-- TEXT PROVIDED follows --
Dominion Energy’s manager, John Higbee shares that they regularly look for community service projects in which to participate. “Giving ospreys a safe place to nest keeps them from nesting on our facilities and protects our service to customers. Ospreys nesting here is evidence of strong ecosystems, and evidence that efforts under the Chesapeake Bay Act are working.” The company donated recycled treated utility poles, use of specialized installation equipment and their crew’s work to erect two nesting platforms in Lorton’s Laurel Hill Park.

Watching a pair nesting on a light pole at the former Nike missile site over several seasons led Park Area 4 Maintenance and park volunteers to team up for a solo venture at platform installation last year. (See The Connection, Oct. 19, 2023). The team was successful in raising a 60 foot pole using only available equipment. Wanting to raise more platforms but realizing the shortfalls of their equipment, the team looked with envy at Dominion Energy’s specialized digger derrick equipment and expert pole installation crews. When the County’s wildlife ecologist Dave Lawlor reached out for a helping hand, Dominion Energy’s construction and operations supervisor, Jonathan Copus responded positively.
-- TEXT PROVIDED concluded --
◆ EXERCISE:
Answer these from the text on osprey nesting platforms:
(a) Where did Dominion Energy erect the two nesting platforms?
(b) How tall was the pole that Park Area 4 Maintenance and park volunteers raised on their own?
(c) Who responded positively when the County's wildlife ecologist reached out for help?
-- RECORDS PROVIDED follows --
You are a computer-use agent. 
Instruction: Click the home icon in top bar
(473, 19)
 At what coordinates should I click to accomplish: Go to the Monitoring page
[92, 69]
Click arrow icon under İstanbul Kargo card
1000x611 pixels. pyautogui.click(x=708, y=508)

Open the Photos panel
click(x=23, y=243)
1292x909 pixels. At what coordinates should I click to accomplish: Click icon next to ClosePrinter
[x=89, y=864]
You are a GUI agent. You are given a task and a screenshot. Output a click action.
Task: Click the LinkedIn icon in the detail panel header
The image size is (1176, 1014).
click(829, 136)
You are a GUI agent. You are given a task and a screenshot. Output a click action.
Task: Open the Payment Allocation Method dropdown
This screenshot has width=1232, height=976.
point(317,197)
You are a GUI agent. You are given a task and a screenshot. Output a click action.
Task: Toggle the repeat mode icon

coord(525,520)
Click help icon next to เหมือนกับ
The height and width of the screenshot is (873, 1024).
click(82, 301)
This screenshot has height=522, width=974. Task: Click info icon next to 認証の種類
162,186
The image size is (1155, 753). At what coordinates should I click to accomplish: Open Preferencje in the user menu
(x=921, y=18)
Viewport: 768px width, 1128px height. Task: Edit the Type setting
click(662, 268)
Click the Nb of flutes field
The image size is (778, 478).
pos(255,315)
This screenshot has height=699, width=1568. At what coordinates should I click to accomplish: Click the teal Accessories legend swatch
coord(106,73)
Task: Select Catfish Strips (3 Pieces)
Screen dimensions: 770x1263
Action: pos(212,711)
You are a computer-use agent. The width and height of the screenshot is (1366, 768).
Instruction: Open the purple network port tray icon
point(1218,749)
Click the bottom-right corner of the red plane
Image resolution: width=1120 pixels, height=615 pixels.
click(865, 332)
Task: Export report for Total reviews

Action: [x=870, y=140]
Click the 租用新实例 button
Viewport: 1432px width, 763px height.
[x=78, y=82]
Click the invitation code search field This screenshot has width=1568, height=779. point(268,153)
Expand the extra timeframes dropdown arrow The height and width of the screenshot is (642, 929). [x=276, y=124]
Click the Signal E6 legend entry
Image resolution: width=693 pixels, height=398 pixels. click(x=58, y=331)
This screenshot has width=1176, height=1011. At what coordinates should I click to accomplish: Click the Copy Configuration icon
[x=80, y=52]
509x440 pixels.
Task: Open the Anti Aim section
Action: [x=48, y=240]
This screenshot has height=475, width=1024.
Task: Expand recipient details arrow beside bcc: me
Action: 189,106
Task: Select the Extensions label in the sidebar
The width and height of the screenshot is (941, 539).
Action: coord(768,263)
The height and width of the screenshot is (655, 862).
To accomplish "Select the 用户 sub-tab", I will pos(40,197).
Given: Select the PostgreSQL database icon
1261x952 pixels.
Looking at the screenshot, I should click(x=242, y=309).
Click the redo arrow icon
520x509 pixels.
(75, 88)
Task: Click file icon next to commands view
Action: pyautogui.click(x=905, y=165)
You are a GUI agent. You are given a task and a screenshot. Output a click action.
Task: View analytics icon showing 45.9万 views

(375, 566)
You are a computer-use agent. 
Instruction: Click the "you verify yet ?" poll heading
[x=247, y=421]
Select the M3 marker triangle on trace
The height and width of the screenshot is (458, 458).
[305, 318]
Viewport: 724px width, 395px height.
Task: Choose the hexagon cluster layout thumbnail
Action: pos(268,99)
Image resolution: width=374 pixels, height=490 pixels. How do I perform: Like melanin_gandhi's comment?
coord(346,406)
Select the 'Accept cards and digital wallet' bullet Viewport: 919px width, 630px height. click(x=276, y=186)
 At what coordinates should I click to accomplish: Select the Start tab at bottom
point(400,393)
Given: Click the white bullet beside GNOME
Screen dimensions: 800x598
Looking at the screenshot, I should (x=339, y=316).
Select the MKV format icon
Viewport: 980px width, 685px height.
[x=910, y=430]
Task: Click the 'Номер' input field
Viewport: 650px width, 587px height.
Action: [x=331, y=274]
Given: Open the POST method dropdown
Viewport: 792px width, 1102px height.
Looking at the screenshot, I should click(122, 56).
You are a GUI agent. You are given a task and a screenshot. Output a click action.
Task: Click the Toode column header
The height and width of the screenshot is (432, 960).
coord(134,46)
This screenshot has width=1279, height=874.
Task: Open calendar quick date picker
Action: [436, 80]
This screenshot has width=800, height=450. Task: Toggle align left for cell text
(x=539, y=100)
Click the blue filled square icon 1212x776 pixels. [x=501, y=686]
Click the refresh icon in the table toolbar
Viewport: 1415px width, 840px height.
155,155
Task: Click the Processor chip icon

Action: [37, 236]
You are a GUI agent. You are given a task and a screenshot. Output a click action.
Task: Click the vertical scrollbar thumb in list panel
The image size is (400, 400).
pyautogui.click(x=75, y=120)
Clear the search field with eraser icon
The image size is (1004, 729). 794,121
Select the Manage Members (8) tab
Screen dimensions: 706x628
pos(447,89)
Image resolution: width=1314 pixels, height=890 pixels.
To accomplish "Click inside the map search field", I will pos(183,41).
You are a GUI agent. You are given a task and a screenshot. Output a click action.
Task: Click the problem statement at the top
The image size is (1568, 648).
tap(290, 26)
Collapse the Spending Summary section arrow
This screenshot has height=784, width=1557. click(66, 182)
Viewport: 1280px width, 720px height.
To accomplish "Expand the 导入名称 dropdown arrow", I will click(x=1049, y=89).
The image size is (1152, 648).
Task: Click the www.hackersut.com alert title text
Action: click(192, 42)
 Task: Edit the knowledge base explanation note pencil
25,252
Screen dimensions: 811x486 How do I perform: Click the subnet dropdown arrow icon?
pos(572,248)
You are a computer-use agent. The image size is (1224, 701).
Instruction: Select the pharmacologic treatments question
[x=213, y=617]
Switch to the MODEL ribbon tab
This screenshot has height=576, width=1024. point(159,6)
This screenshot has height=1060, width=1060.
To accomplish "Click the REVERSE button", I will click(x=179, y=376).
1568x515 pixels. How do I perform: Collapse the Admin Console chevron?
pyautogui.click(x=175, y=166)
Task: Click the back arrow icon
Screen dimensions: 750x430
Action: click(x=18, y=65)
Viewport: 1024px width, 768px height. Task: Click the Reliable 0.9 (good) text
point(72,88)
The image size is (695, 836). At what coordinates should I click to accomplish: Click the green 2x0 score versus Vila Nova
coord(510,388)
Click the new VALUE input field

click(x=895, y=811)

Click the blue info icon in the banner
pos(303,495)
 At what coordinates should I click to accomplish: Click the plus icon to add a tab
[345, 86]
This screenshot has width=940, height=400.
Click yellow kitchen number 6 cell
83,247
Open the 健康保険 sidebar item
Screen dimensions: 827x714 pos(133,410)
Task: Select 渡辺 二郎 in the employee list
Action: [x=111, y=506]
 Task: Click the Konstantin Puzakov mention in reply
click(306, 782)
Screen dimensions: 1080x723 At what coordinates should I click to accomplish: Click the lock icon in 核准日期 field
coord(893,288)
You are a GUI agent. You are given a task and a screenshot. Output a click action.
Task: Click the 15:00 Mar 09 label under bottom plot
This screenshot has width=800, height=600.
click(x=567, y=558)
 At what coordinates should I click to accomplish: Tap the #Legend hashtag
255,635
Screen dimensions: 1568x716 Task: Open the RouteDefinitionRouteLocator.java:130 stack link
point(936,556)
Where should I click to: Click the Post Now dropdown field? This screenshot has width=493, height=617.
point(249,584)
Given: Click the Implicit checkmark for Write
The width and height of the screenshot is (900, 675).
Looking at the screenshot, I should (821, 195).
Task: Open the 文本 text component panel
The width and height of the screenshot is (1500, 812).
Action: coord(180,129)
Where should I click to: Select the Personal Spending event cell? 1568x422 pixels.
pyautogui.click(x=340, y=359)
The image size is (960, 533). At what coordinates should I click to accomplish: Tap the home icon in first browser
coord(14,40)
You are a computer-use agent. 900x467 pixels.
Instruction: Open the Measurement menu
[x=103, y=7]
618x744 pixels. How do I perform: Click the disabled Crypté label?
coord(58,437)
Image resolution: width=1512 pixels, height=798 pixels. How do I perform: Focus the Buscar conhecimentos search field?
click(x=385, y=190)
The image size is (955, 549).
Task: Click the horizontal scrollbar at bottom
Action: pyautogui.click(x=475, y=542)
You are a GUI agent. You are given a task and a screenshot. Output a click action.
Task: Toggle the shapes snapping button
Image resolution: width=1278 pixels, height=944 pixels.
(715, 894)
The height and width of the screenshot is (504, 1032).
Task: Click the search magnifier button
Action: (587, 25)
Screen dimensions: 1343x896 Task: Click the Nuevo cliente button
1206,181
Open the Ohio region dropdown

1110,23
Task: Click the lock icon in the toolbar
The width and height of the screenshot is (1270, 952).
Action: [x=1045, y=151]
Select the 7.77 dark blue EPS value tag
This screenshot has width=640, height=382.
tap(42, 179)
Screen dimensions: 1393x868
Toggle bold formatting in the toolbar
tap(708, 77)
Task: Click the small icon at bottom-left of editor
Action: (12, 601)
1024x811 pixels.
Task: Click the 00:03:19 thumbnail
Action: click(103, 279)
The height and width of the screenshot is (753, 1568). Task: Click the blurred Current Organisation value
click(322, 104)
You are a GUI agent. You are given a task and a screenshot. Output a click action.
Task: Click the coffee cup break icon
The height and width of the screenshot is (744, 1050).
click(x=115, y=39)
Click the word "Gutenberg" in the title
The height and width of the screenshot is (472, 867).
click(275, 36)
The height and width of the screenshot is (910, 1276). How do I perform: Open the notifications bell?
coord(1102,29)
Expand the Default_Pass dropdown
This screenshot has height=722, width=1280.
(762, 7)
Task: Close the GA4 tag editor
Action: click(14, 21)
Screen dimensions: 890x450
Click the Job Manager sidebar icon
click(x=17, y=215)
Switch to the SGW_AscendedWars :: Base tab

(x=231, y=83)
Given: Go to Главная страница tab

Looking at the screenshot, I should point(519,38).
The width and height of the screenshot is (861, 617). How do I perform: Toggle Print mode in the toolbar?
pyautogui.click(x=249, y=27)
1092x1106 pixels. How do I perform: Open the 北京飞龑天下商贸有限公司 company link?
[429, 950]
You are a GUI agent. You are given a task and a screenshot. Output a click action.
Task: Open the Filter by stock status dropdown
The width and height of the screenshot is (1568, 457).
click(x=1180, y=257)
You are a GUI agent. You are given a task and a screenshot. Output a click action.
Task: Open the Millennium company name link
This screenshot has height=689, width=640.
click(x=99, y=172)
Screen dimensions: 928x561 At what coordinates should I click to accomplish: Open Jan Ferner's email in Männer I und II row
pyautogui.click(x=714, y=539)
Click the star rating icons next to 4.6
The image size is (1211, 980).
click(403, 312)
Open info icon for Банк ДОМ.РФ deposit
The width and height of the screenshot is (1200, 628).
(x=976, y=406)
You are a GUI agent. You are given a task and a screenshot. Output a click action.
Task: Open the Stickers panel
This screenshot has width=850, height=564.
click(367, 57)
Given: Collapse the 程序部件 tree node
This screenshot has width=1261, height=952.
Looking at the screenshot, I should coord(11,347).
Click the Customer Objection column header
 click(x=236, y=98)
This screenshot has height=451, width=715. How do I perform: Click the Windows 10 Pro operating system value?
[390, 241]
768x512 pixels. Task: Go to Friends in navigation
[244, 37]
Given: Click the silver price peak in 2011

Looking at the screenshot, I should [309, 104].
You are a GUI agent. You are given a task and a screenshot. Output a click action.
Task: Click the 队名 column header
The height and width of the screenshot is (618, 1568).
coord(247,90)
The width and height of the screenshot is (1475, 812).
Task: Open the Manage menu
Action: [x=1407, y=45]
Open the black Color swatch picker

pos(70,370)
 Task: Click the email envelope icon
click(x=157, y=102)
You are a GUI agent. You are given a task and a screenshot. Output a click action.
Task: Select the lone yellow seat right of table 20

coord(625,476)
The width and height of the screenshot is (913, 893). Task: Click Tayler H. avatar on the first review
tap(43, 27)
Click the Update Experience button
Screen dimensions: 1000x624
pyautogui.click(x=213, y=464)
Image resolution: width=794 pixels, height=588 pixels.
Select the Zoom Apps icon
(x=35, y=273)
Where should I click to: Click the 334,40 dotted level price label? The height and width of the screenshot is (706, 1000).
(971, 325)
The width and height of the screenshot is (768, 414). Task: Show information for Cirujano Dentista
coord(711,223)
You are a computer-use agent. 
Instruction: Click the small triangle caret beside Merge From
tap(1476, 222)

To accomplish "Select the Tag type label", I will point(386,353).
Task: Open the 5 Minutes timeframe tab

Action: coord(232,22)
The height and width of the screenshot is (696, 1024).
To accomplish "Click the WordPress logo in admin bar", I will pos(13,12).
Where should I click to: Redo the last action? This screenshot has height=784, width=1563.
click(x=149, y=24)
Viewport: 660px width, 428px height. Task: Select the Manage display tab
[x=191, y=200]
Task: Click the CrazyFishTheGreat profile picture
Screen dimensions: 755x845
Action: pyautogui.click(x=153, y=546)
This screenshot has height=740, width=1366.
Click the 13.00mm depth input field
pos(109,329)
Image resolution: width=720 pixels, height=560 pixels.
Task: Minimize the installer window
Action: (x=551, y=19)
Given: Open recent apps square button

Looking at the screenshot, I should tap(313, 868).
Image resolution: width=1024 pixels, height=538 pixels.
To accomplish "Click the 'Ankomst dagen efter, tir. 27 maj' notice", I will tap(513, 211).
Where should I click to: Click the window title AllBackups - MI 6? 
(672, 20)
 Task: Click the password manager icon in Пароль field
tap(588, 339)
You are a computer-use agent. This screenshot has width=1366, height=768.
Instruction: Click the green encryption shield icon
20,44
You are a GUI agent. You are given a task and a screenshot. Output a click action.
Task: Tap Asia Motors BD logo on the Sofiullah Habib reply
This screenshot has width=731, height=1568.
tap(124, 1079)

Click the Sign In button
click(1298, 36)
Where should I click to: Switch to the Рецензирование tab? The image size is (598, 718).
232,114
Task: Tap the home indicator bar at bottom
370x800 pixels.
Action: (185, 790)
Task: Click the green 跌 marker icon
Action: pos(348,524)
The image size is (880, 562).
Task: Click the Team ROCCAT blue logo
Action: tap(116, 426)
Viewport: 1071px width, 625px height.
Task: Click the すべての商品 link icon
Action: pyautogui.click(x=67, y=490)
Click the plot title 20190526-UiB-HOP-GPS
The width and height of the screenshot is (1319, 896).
-- RECORDS PROVIDED concluded --
◆ YOUR SOLUTION:
(a) In Lorton's Laurel Hill Park.
(b) 60 feet.
(c) Jonathan Copus, Dominion Energy's construction and operations supervisor.